#### Stated goal
Please retype the items from the line with "Task: Tap the teal" to the line with "485). click(756, 355)", both included, with every line kept identical.

#### Data to process
** begin **

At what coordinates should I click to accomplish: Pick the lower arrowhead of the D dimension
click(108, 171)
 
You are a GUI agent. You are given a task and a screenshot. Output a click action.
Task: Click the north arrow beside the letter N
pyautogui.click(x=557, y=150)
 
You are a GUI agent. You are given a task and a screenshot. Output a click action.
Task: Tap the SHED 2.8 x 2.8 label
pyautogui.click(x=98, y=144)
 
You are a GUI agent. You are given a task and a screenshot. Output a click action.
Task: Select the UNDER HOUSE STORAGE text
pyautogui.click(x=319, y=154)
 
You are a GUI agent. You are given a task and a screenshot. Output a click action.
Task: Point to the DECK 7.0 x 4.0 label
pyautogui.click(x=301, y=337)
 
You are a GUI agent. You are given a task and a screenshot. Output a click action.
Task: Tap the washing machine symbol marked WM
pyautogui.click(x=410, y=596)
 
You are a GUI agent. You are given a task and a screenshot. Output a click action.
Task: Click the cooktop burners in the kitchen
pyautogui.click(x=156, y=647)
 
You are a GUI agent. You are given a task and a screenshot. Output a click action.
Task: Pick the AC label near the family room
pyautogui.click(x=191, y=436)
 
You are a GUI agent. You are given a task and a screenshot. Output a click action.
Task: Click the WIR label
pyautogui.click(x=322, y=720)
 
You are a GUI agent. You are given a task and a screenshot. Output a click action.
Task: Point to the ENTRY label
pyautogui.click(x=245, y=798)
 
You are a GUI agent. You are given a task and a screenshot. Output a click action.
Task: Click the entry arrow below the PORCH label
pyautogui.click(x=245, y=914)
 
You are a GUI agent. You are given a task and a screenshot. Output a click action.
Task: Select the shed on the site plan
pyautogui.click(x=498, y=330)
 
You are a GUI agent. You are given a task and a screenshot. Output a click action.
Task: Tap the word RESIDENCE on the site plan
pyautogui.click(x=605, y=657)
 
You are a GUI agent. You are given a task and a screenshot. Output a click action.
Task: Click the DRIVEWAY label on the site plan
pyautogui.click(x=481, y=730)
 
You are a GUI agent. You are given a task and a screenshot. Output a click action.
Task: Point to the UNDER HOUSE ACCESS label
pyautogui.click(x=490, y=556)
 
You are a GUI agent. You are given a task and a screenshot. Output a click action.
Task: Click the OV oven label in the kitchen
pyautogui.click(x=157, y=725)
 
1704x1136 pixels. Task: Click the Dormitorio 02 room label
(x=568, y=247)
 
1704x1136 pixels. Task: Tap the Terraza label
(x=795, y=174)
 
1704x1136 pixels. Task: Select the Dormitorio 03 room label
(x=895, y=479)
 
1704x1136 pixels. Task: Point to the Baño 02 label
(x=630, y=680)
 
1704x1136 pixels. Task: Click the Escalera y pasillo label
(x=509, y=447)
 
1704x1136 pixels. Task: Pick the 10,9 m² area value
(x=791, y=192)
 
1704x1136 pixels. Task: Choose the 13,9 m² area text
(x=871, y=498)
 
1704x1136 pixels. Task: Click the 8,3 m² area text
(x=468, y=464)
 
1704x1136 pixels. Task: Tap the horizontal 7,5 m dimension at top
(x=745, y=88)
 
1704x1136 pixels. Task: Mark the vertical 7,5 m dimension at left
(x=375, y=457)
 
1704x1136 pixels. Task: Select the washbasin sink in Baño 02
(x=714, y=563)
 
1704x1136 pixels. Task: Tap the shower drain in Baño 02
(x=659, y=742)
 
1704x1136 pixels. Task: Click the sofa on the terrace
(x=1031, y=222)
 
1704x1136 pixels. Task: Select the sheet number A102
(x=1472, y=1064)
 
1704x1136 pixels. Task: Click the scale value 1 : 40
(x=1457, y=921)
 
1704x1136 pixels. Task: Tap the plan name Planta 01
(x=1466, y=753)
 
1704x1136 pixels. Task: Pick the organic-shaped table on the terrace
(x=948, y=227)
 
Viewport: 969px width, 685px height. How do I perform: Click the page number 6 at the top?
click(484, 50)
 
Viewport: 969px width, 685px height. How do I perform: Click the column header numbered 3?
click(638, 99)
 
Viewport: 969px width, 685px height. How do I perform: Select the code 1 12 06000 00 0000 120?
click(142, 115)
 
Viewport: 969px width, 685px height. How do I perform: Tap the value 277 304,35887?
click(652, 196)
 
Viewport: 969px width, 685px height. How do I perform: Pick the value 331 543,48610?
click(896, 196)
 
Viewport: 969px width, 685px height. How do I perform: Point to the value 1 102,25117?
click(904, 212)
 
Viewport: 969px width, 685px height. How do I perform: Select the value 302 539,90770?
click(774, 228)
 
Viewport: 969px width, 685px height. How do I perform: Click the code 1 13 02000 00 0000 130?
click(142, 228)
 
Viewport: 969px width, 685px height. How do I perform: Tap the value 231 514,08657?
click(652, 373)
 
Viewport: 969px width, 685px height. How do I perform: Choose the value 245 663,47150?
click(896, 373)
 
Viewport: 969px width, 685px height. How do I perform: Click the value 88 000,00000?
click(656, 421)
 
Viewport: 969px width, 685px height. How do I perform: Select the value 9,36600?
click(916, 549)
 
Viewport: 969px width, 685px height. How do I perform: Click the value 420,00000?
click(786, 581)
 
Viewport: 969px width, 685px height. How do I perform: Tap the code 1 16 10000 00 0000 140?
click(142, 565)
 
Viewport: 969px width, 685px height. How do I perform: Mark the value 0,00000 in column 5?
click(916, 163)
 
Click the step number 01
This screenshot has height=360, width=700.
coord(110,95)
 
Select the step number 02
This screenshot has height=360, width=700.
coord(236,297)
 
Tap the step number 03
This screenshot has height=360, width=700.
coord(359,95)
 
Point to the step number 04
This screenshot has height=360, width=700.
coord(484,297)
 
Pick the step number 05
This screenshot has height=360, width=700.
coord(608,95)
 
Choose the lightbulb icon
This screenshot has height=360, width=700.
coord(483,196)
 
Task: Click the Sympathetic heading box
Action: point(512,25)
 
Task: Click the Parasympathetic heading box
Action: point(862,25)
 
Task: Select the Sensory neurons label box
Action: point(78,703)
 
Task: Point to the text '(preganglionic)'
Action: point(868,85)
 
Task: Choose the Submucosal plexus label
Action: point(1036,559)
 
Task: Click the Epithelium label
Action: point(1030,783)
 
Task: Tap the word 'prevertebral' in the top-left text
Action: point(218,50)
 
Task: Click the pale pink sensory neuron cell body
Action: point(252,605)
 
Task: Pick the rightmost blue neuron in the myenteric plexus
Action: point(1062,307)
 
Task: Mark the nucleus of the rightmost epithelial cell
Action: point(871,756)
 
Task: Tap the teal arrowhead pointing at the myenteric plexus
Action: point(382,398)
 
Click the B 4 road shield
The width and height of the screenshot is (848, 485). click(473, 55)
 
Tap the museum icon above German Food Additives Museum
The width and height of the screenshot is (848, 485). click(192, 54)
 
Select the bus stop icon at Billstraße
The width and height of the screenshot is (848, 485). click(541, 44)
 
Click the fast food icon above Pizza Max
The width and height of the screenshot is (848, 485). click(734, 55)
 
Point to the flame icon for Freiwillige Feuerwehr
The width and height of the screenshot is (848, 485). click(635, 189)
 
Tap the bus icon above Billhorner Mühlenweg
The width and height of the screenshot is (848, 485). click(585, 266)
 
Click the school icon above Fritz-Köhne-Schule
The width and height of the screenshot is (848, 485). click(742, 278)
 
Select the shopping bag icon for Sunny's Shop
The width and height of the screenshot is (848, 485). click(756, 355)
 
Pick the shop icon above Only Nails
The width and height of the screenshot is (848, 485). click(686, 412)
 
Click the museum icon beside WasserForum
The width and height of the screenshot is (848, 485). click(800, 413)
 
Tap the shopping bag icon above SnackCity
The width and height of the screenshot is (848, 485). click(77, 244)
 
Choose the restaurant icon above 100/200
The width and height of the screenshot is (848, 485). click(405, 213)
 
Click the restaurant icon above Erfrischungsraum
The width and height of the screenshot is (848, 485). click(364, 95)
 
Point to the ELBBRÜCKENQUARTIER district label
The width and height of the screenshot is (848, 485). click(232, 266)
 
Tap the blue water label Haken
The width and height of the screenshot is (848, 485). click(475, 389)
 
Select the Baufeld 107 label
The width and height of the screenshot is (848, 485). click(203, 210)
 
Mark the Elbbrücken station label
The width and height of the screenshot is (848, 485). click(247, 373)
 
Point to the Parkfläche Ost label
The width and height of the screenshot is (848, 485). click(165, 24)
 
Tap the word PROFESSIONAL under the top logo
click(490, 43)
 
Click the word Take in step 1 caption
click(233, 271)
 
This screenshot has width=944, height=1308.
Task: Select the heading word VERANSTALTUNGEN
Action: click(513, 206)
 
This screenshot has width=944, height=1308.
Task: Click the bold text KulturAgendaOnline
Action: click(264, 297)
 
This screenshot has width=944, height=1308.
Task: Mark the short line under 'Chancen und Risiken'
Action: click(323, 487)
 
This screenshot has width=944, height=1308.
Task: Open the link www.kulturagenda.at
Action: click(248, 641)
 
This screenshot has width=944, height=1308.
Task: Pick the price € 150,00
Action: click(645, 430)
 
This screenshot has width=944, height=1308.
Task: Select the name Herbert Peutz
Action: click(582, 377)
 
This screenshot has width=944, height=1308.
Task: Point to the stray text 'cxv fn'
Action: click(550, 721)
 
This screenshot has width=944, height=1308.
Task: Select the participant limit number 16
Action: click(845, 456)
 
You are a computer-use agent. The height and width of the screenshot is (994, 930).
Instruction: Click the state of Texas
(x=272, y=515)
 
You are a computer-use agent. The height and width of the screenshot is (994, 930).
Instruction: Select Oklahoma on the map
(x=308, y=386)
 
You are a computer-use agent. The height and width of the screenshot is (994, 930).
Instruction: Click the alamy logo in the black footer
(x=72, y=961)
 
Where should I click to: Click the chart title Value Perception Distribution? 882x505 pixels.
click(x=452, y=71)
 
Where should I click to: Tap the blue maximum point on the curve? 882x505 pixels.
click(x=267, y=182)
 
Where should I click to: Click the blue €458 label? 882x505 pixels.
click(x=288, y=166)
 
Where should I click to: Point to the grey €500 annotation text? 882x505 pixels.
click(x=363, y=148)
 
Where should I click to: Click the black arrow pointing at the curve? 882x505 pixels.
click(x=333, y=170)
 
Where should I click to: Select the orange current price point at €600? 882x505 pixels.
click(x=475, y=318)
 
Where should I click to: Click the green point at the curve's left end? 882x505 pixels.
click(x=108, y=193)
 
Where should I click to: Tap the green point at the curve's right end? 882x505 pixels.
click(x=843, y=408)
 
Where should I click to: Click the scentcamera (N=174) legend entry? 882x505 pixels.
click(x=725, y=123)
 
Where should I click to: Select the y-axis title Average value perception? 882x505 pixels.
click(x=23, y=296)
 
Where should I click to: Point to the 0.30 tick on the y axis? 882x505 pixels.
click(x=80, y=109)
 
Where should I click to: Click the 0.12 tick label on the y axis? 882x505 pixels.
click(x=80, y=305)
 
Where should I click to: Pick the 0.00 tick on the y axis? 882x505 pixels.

** end **

#### Reply
Task: Tap the teal arrowhead pointing at the myenteric plexus
Action: point(382,398)
 
Click the B 4 road shield
The width and height of the screenshot is (848, 485). click(473, 55)
 
Tap the museum icon above German Food Additives Museum
The width and height of the screenshot is (848, 485). click(192, 54)
 
Select the bus stop icon at Billstraße
The width and height of the screenshot is (848, 485). click(541, 44)
 
Click the fast food icon above Pizza Max
The width and height of the screenshot is (848, 485). click(734, 55)
 
Point to the flame icon for Freiwillige Feuerwehr
The width and height of the screenshot is (848, 485). click(635, 189)
 
Tap the bus icon above Billhorner Mühlenweg
The width and height of the screenshot is (848, 485). click(585, 266)
 
Click the school icon above Fritz-Köhne-Schule
The width and height of the screenshot is (848, 485). click(742, 278)
 
Select the shopping bag icon for Sunny's Shop
The width and height of the screenshot is (848, 485). click(756, 355)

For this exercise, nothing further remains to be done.